Niemand weiss, wie viele Kinder in der Schweiz sonderpädagogisch betreut werden. Der Berner Kinderarzt Rolf Temperli schätzt, dass fast die Hälfte aller Kinder betroffen sind. «Wenn die Norm dem Durchschnitt gleichgesetzt wird, so ist immer die Hälfte unterdurchschnittlich.» Vor 40 Jahren seien nur schwer auffällige Kinder therapiert worden. Der Leiter der Abteilung Sonderpädagogisches des Volksschulamtes des Kantons Zürich, Urs Meier, hält Temperlis Schätzung für zu hoch. Meier geht davon aus, dass etwa ein Fünftel aller Zürcher Kinder der Volksschule sonderpädagogisch betreut wird. Dazu kommen 3,6 Prozent Sonderschüler und Sonderschülerinnen. Das sind jene Kinder, die über eine lange Zeit hinweg besonders stark gefördert werden müssen wie zum Beispiel behinderte oder stark verhaltensauffällige Kinder. Allein für die Sonderschulung wurden 2011 gemäss Bundesamt für Statistik schweizweit 1,9 Milliarden Franken ausgegeben.
Schwierige Integration
Wie stark die Sonderpädagogik zugenommen hat, lässt sich ableiten, weil es Zahlen zu den Sonderschülern gibt. Deren Anzahl hat in den Kantonen Bern wie Zürich zugenommen. In Zürich stieg die Zahl der Sonderschüler in 15 Jahren um fast 120 Prozent. Gründe gibt es viele. Hauptgrund ist, dass in den Nullerjahren wie in der ganzen Schweiz viele Kleinklassen aufgelöst wurden. Rund zwei Drittel dieser Kinder fand in der Regelschule Platz, der andere Drittel aber wurde zu Sonderschülern hochgestuft. «Diese ehemaligen ‘Kleinklässeler’ haben danach mehr Unterstützungsmassnahmen erhalten, als sie vermutlich gebraucht hätten», sagt Meier.

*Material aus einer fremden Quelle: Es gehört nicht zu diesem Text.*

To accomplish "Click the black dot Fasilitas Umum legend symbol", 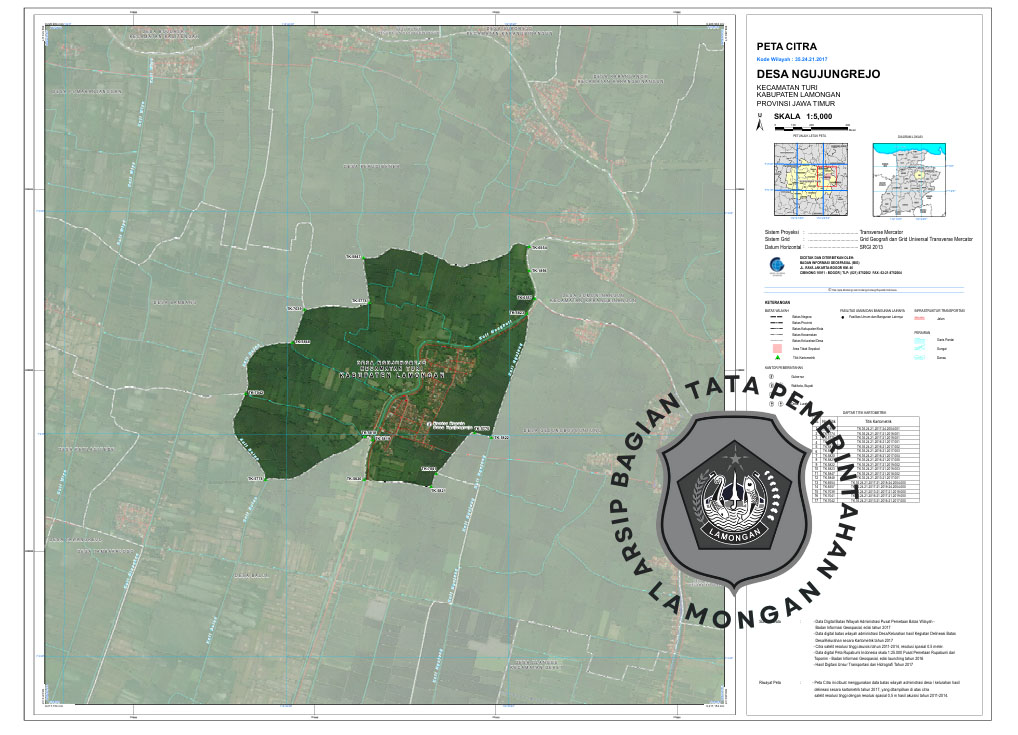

Diagnose Erledigungsblockade
Doch es gibt weitere Gründe für die Zunahme: So gebe es immer mehr komplexe Fälle, «die das System an seine Grenzen bringen», erklärt der Vorsteher des Berner Volksschulamts, Erwin Sommer. Zudem würden Unterstützungsangebote heute eher angenommen als früher. Auch sei die «Sensibilität gegenüber Abweichungen von der Norm» gestiegen und die Diagnostik verfeinert worden. Einige Diagnosen schiessen aber übers Ziel hinaus: «Inzwischen gibt es gar die Erledigungsblockade», sagt Kinderarzt Temperli. «Das Vertrauen schwindet, dass die Kinder schon ihren Weg gehen, manche schneller, manche langsamer.» Eine Therapie stigmatisiere zweifellos. «Andererseits kann eine Diagnose eine Erklärung für ein Defizit liefern und die Therapie helfen, mehr so wie die andern zu sein.» Eltern wie Lehrer wollten für die Kinder das Beste. «Aber was das Beste ist, weiss man nicht genau.» Das sei das Dilemma.
Peter Wüthrich, in Bern verantwortlich für die «Strategie Sonderschulung 2010-15», hinterfragt die Rolle der Schule: «Ist die Schule nur noch Zulieferer für die Wirtschaft, oder darf sie ein Eigenleben haben? Und dürfen die Kinder noch Kinder sein?» Die Direktorin der Stiftung Schweizer Zentrum für Heilpädagogik, Beatrice Kronenberg, erklärt, die Anforderungen an die Schule seien gestiegen. Deren Hauptaufgabe – Wissen vermitteln – gehe unter. Auch die Anforderungen an die Kinder seien gestiegen. Dass Sechsjährige selbstständig lernen müssten, überfordere die Schwächeren.